### [Records contained in a dataset]
- - -
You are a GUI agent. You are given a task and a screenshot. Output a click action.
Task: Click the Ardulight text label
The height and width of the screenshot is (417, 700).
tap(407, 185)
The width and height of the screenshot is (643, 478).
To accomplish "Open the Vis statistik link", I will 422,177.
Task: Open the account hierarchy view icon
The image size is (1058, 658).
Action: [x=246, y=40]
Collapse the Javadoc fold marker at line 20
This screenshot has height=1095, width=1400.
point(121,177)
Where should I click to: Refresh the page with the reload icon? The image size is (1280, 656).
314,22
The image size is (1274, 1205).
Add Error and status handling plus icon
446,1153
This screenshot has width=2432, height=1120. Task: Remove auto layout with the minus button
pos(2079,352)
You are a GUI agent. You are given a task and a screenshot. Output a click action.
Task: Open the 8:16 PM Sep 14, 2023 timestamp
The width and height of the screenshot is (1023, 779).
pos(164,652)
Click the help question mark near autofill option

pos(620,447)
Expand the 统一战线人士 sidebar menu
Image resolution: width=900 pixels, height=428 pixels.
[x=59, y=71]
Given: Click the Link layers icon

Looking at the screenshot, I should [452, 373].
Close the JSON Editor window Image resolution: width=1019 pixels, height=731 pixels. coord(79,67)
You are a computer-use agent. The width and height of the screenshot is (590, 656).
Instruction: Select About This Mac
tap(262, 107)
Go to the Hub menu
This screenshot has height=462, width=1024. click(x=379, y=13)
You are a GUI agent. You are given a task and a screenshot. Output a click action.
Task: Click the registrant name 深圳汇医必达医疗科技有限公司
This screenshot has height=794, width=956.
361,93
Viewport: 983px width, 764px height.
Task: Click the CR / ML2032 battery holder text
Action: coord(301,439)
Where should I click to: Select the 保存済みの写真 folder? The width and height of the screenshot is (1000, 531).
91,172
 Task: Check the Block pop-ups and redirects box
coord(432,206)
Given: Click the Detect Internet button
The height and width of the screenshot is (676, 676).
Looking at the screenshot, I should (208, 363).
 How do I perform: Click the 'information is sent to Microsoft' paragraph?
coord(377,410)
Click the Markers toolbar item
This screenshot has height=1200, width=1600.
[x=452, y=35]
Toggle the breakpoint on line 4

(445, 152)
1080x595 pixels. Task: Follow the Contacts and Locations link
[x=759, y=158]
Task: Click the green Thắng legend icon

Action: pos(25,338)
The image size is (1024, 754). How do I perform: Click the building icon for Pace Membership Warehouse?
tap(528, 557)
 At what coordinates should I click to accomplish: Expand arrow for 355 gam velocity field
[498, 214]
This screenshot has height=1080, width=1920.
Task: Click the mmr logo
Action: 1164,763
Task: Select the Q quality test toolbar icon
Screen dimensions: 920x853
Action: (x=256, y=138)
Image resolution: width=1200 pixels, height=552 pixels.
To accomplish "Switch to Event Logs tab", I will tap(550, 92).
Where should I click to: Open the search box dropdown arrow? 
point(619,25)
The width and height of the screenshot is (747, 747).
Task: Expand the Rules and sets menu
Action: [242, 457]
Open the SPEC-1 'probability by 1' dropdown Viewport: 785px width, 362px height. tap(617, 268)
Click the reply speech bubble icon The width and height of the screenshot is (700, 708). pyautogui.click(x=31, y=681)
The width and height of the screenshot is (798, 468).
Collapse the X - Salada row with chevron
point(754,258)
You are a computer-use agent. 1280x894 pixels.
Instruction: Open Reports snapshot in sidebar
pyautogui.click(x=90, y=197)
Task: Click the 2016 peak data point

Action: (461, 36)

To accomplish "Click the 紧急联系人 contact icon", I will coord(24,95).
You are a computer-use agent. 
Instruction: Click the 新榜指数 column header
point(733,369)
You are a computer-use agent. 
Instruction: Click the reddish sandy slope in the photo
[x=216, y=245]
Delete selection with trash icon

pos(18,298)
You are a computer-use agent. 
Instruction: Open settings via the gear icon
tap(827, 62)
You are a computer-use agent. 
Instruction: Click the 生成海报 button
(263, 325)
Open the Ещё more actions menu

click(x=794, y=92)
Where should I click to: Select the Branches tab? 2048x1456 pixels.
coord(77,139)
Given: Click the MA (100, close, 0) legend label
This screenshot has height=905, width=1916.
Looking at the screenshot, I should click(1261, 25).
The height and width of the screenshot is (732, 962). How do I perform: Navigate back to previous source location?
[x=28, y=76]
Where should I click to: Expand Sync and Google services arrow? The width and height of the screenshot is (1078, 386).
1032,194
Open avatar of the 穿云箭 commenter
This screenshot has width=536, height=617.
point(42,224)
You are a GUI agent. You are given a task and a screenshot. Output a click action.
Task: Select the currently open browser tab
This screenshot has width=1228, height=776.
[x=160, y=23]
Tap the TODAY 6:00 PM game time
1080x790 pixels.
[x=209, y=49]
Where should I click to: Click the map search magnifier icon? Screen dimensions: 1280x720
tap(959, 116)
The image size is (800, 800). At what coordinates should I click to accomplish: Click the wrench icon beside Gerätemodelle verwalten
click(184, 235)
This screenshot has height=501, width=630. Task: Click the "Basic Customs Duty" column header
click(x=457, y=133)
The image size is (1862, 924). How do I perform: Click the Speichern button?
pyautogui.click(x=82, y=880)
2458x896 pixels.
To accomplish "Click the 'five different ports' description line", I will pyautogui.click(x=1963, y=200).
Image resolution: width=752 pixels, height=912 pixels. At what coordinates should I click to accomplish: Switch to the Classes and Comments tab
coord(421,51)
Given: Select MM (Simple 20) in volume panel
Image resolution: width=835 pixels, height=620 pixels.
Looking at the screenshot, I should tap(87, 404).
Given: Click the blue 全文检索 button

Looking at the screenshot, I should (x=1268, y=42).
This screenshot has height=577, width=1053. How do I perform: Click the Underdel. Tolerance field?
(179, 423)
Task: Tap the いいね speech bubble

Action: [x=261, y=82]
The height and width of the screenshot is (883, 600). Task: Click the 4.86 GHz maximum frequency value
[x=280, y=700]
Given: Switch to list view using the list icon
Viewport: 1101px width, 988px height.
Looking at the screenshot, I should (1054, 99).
- - -
### [PROBLEM DETAILS]
An exact reproduction of the data is required. Leave nothing out.

### [SOLUTION TO THIS PROBLEM]
You are a GUI agent. You are given a task and a screenshot. Output a click action.
Task: Click the Ardulight text label
The height and width of the screenshot is (417, 700).
tap(407, 185)
The width and height of the screenshot is (643, 478).
To accomplish "Open the Vis statistik link", I will 422,177.
Task: Open the account hierarchy view icon
The image size is (1058, 658).
Action: [x=246, y=40]
Collapse the Javadoc fold marker at line 20
This screenshot has height=1095, width=1400.
point(121,177)
Where should I click to: Refresh the page with the reload icon? The image size is (1280, 656).
314,22
The image size is (1274, 1205).
Add Error and status handling plus icon
446,1153
This screenshot has width=2432, height=1120. Task: Remove auto layout with the minus button
pos(2079,352)
You are a GUI agent. You are given a task and a screenshot. Output a click action.
Task: Open the 8:16 PM Sep 14, 2023 timestamp
The width and height of the screenshot is (1023, 779).
pos(164,652)
Click the help question mark near autofill option

pos(620,447)
Expand the 统一战线人士 sidebar menu
Image resolution: width=900 pixels, height=428 pixels.
[x=59, y=71]
Given: Click the Link layers icon

Looking at the screenshot, I should [452, 373].
Close the JSON Editor window Image resolution: width=1019 pixels, height=731 pixels. coord(79,67)
You are a computer-use agent. The width and height of the screenshot is (590, 656).
Instruction: Select About This Mac
tap(262, 107)
Go to the Hub menu
This screenshot has height=462, width=1024. click(x=379, y=13)
You are a GUI agent. You are given a task and a screenshot. Output a click action.
Task: Click the registrant name 深圳汇医必达医疗科技有限公司
This screenshot has height=794, width=956.
361,93
Viewport: 983px width, 764px height.
Task: Click the CR / ML2032 battery holder text
Action: coord(301,439)
Where should I click to: Select the 保存済みの写真 folder? The width and height of the screenshot is (1000, 531).
91,172
 Task: Check the Block pop-ups and redirects box
coord(432,206)
Given: Click the Detect Internet button
The height and width of the screenshot is (676, 676).
Looking at the screenshot, I should (208, 363).
 How do I perform: Click the 'information is sent to Microsoft' paragraph?
coord(377,410)
Click the Markers toolbar item
This screenshot has height=1200, width=1600.
[x=452, y=35]
Toggle the breakpoint on line 4

(445, 152)
1080x595 pixels. Task: Follow the Contacts and Locations link
[x=759, y=158]
Task: Click the green Thắng legend icon

Action: pos(25,338)
The image size is (1024, 754). How do I perform: Click the building icon for Pace Membership Warehouse?
tap(528, 557)
 At what coordinates should I click to accomplish: Expand arrow for 355 gam velocity field
[498, 214]
This screenshot has height=1080, width=1920.
Task: Click the mmr logo
Action: 1164,763
Task: Select the Q quality test toolbar icon
Screen dimensions: 920x853
Action: (x=256, y=138)
Image resolution: width=1200 pixels, height=552 pixels.
To accomplish "Switch to Event Logs tab", I will tap(550, 92).
Where should I click to: Open the search box dropdown arrow? 
point(619,25)
The width and height of the screenshot is (747, 747).
Task: Expand the Rules and sets menu
Action: [242, 457]
Open the SPEC-1 'probability by 1' dropdown Viewport: 785px width, 362px height. tap(617, 268)
Click the reply speech bubble icon The width and height of the screenshot is (700, 708). pyautogui.click(x=31, y=681)
The width and height of the screenshot is (798, 468).
Collapse the X - Salada row with chevron
point(754,258)
You are a computer-use agent. 1280x894 pixels.
Instruction: Open Reports snapshot in sidebar
pyautogui.click(x=90, y=197)
Task: Click the 2016 peak data point

Action: (461, 36)

To accomplish "Click the 紧急联系人 contact icon", I will coord(24,95).
You are a computer-use agent. 
Instruction: Click the 新榜指数 column header
point(733,369)
You are a computer-use agent. 
Instruction: Click the reddish sandy slope in the photo
[x=216, y=245]
Delete selection with trash icon

pos(18,298)
You are a computer-use agent. 
Instruction: Open settings via the gear icon
tap(827, 62)
You are a computer-use agent. 
Instruction: Click the 生成海报 button
(263, 325)
Open the Ещё more actions menu

click(x=794, y=92)
Where should I click to: Select the Branches tab? 2048x1456 pixels.
coord(77,139)
Given: Click the MA (100, close, 0) legend label
This screenshot has height=905, width=1916.
Looking at the screenshot, I should click(1261, 25).
The height and width of the screenshot is (732, 962). How do I perform: Navigate back to previous source location?
[x=28, y=76]
Where should I click to: Expand Sync and Google services arrow? The width and height of the screenshot is (1078, 386).
1032,194
Open avatar of the 穿云箭 commenter
This screenshot has width=536, height=617.
point(42,224)
You are a GUI agent. You are given a task and a screenshot. Output a click action.
Task: Select the currently open browser tab
This screenshot has width=1228, height=776.
[x=160, y=23]
Tap the TODAY 6:00 PM game time
1080x790 pixels.
[x=209, y=49]
Where should I click to: Click the map search magnifier icon? Screen dimensions: 1280x720
tap(959, 116)
The image size is (800, 800). At what coordinates should I click to accomplish: Click the wrench icon beside Gerätemodelle verwalten
click(184, 235)
This screenshot has height=501, width=630. Task: Click the "Basic Customs Duty" column header
click(x=457, y=133)
The image size is (1862, 924). How do I perform: Click the Speichern button?
pyautogui.click(x=82, y=880)
2458x896 pixels.
To accomplish "Click the 'five different ports' description line", I will pyautogui.click(x=1963, y=200).
Image resolution: width=752 pixels, height=912 pixels. At what coordinates should I click to accomplish: Switch to the Classes and Comments tab
coord(421,51)
Given: Select MM (Simple 20) in volume panel
Image resolution: width=835 pixels, height=620 pixels.
Looking at the screenshot, I should tap(87, 404).
Given: Click the blue 全文检索 button

Looking at the screenshot, I should (x=1268, y=42).
This screenshot has height=577, width=1053. How do I perform: Click the Underdel. Tolerance field?
(179, 423)
Task: Tap the いいね speech bubble

Action: [x=261, y=82]
The height and width of the screenshot is (883, 600). Task: Click the 4.86 GHz maximum frequency value
[x=280, y=700]
Given: Switch to list view using the list icon
Viewport: 1101px width, 988px height.
Looking at the screenshot, I should (1054, 99).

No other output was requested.